I had a good father’s day with Chris and Gabriel at the hospital yesterday. It was not tainted with the sadness that I normally feel – maybe because Gabriel was so excited and happy, playing with his toys, covering Chris with kisses. The sunny weather also helped.

I want to share the father Chris was until his injury… Gabriel was only 21 months old when he lost his father as he was… 100% present, involved, hands-on, ga ga doo doo goo goo dad da proud, loving … crazy in love with his son… I was the happiest in my life while we were waiting for Gabriel to arrive, newly wed, over the moon with joy, wondering how our little exotic baby would look like, and having Chris’ so involved on what I ate and what I did not eat to nurture out baby in my womb…

Then Gabriel arrived on a Monday night after 24 hrs of painful labor… and in a hospital room at NYU Hospital Chris sobbed and cried like a baby as soon as Gabriel was wrapped and put into my arms. It was so emotional that we all started to cry in the room because of Chris’ wailing… I NEVER saw him cry like that… I think being a daddy surpassed anything he had expected in his entire…

Gosh how much he loved his little boy… Chris would call Gabriel “Hey Mr. Maggoo” or “Hi Little Man”. Chris also tried to change Gabriel’s name to Sergio. Sergio!!!!! This conversation came up as we were about to be discharged and the hospital REALLY needed our paper work filled out. We had a massive argument and I told him he could NOT change the name after I had spent 5 months calling our baby Gabriel inside my belly. Chris was mad and said “Next baby, I will pick the name and you have no say on it”. I tell this story to Gabriel now and he giggles non stop at Sergio...

Boy Chris was tough on me… He would really give me the dirty looks if I did not burp Gabriel after breast feeding (I was so tired after a couple of weeks of feeding every couple of hours through the night). He would also grab me to say “Koo, I do not want to fight over this but you have to tell your mom not to sleep with the baby on his tummy on top of her”. He was VERY serious and I would have to explain to my mom that even though she did put all of her three kids to sleep in our tummies back then, Chris does not want you to do it, please please do not…

Once we had a fight over the outfit we would put on Gabriel. Chris also was sad the first day Gabriel walked into his nursery school without making a fuss or looking back to say goodbye. He told me that night that Gabriel did not cry, he was fine going into the school and he did not even looked back… I think in honesty he was heartbroken. He loved driving Gabriel to the school in the mornings.

The last memory I have of my day with Chris pre accident is splitting in the morning on April 21, 2005. I was turning right to go to the office and Chris was pushing Gabriel left to take him to school. Gabriel had just started to “talk” and Gabriel said cutely “Bye Mamae!” My eyes met Chris’ and we were both two melted butter parents in awe and in love with our baby.
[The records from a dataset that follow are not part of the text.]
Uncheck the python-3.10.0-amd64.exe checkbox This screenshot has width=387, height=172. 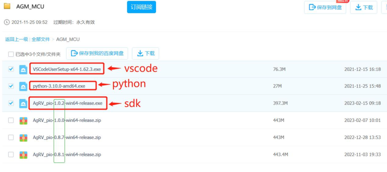pyautogui.click(x=11, y=86)
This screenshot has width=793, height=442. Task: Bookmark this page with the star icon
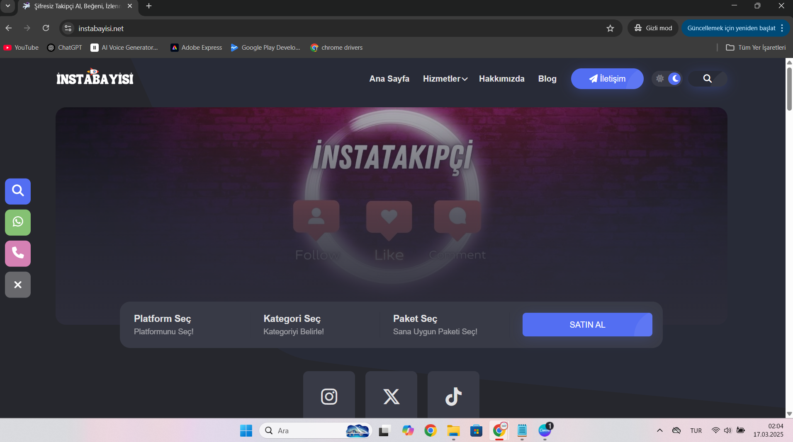[x=610, y=28]
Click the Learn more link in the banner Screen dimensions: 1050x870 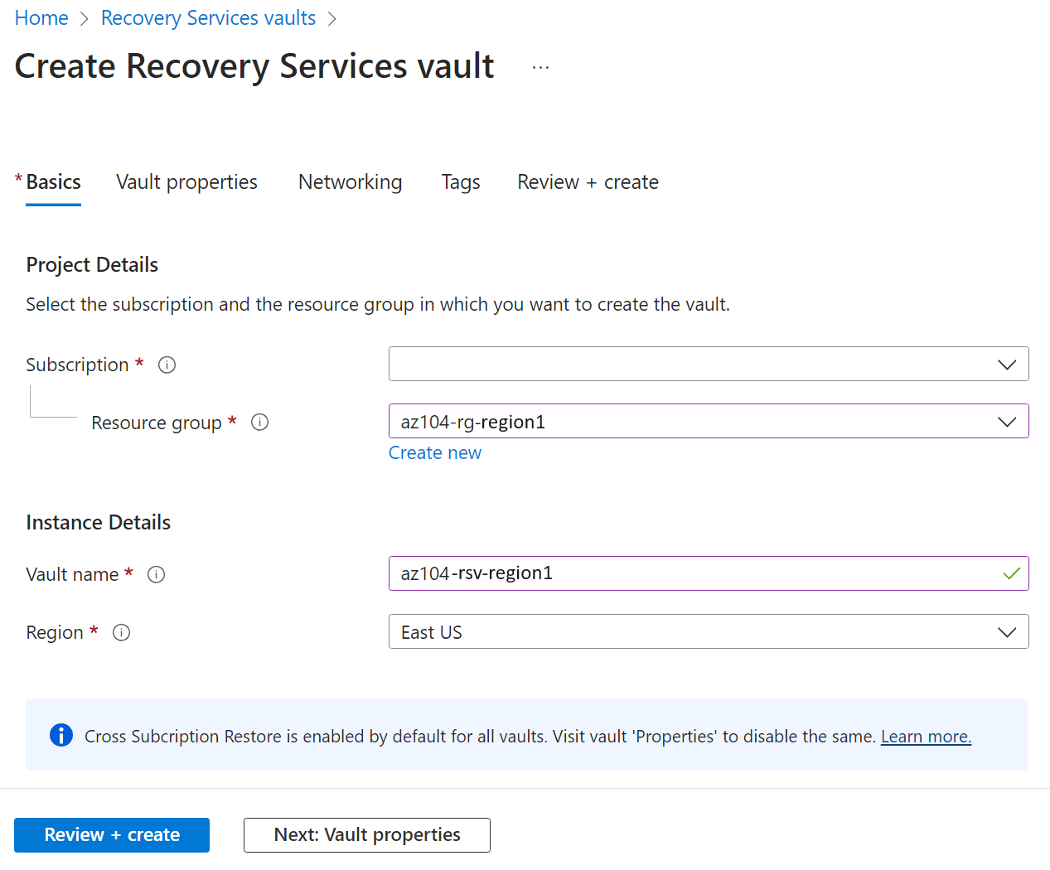point(926,736)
Then life turned upside down. But even in the haziness of his injury, Chris speaks his love for Gabriel… Chris first smile EVER, that very first one while he was in between an open eye coma and a PVS diagnosis, was listening to Gabriel mimic animals on my lap at the RHN Hospital. I remember having Gabriel on my lap and we were doing the animal kingdom sounds “quack quack, moo moo, meaw meaw, etc”… Chris was on his wheelchair on his state of nothingness… and then as Gabriel was doing quack quack, Chris smiled… just this an one off subtle smile very early on in his injury. But it was for his son.

I know in my heart that Chris’ first priority, loyalty and love is towards his son, first and above all. Second I know he loved me more than I could ever explain or put in words. He supported me in every decision I made and always respected my opinions. That is why I am loyal to Chris; because he loved me so much. Gabriel and I were the most important thing in his life. I am not loyal and committed because of a ring in my finger or a piece of paper that says we were married 6 years ago. (BTW, this week I officially “celebrated” our 6th anniversary on the 11th of June). I do all I do for Chris to honor the love he felt for me and our baby, our FAMILY. I am so lucky for having been this privileged by Chris and Gabriel… and knowing LOVE in a way many will not.

Happy Father’s Day my sweet heart. Gabriel and I love you forever and always. You are ALWAYS in our hearts, our thoughts, our days, our prayers.